Core Concepts
Diverse perspectives are not a hindrance but a necessary condition for achieving consensus in deliberative democracy, as exploring alternative thinking frames can lead to opinion change without new information.
Abstract
This research paper investigates the potential of deliberation to create consensus among fully informed citizens, focusing on the impact of diverse thinking frames. The authors argue that citizens rely on thinking frames to consider issues and cannot consider all perspectives simultaneously. This contextuality of opinions is modeled using a quantum-like cognitive model.
Bibliographic Information: Lambert-Mogiliansky, A., & Frérot, I. (2024). Deliberation Among Informed Citizens: The Value of Exploring Alternative Thinking Frames. arXiv preprint arXiv:2410.05862.
Research Objective: To investigate how fact-free deliberation can affect citizens' voting behavior and how to structure deliberation to maximize consensus.
Methodology: The authors develop a quantum-like cognitive model where citizens' opinions are represented as quantum states and thinking frames as operators.
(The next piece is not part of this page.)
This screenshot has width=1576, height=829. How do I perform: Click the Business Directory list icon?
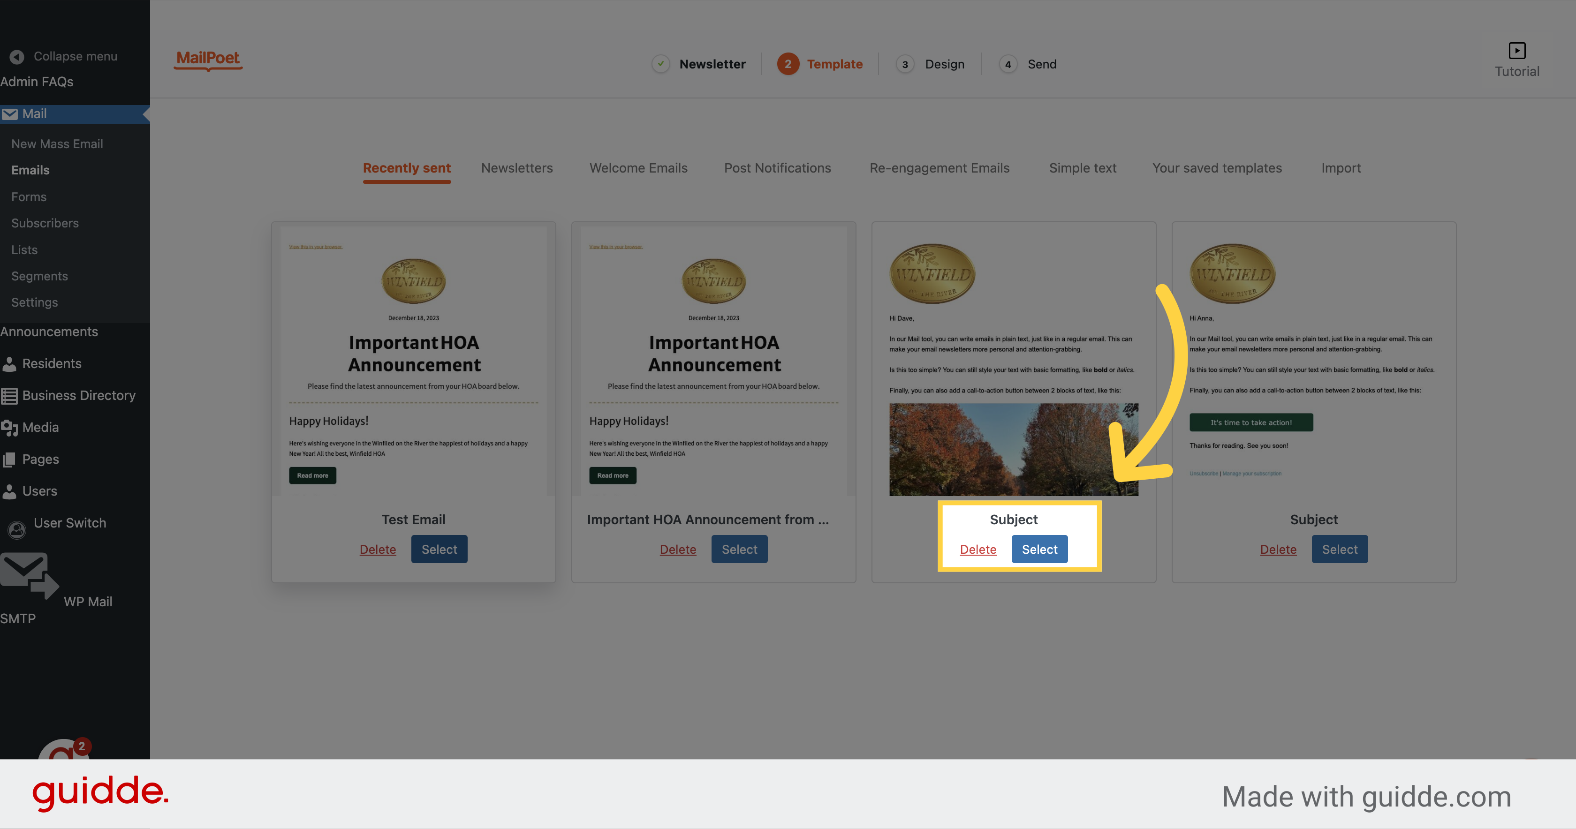(x=9, y=396)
They analyze a mediated communication game where a facilitator guides citizens to explore alternative perspectives.
Key Findings:
- Sharing the same thinking frame hinders consensus when starting from disagreement.
- Deliberation with diverse perspectives leads to consensus with a probability proportional to the degree of uncorrelation between perspectives.
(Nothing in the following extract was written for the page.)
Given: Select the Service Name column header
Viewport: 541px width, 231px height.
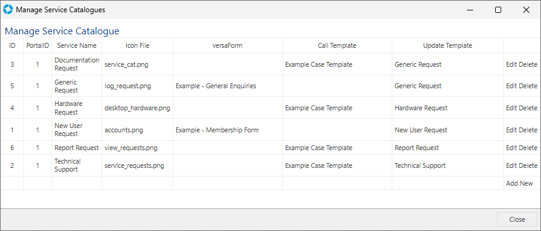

- Maximally uncorrelated perspectives yield the highest chance of consensus.
- The citizen who is first to explore an alternative perspective has a higher chance of seeing consensus on their initial voting preference.
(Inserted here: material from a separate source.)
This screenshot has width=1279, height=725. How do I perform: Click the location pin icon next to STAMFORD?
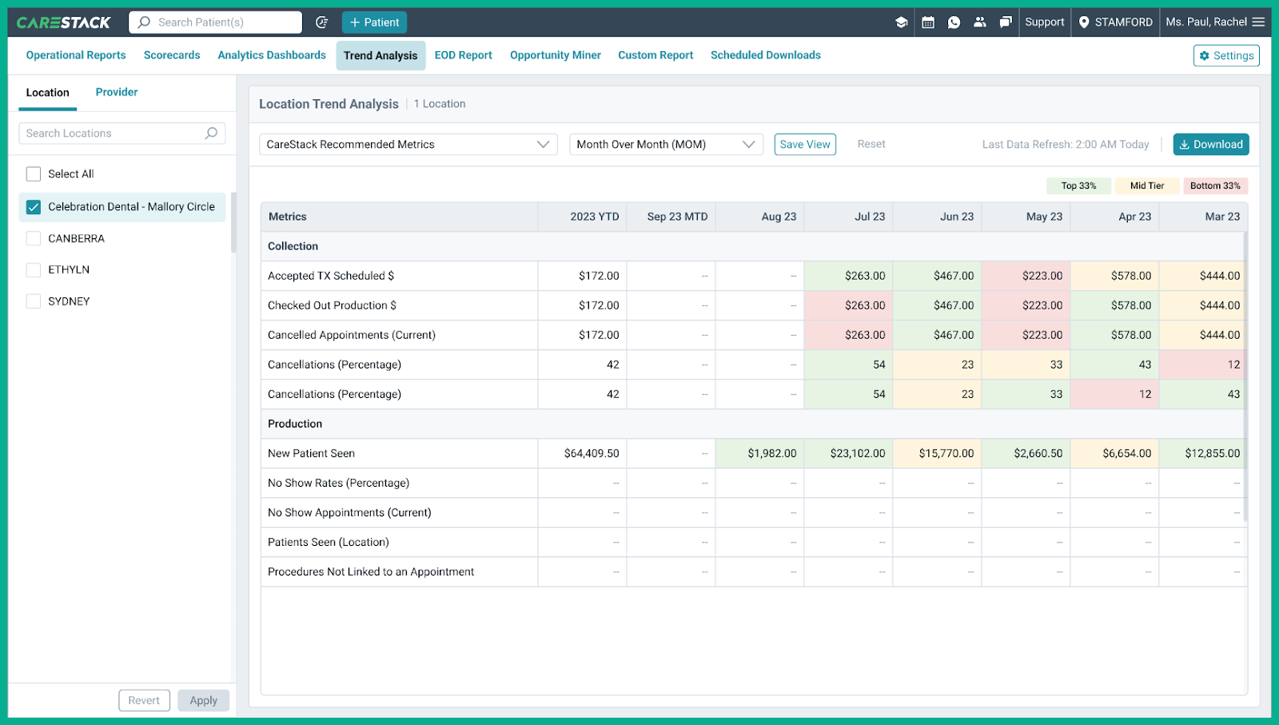click(1086, 22)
- Experts with uncorrelated perspectives can increase the chance of consensus.
Main Conclusions:
- Diversity of thinking frames is crucial for successful deliberation.
- Deliberation can transform opinions by encouraging citizens to explore alternative perspectives.
- Well-designed procedures and the role of a facilitator are essential for maximizing consensus.
Significance: This research provides a novel formal framework for understanding the dynamics of opinion change in deliberation, highlighting the importance of cognitive diversity and procedural design in achieving consensus.
Limitations and Future Research: The model assumes goodwill from citizens and full information for the facilitator. Future research could explore the impact of strategic behavior, incomplete information, and different facilitator strategies.
Stats
The probability of reaching consensus after two rounds of deliberation with uncorrelated perspectives is 75%.
Quotes
"The central hypotheses of this paper is that i. to be able to consider an issue, people have to build a representation of that issue. Building a representation requires selecting a perspective or a thinking frame (a model), ii. there exist perspectives that people cannot consider simultaneously, they are incompatible in the mind."
"A first central lesson of this work is that, if one admits that opinions are contextual, the diversity of perspectives is beneficial, and even necessary, to overcome initial disagreement."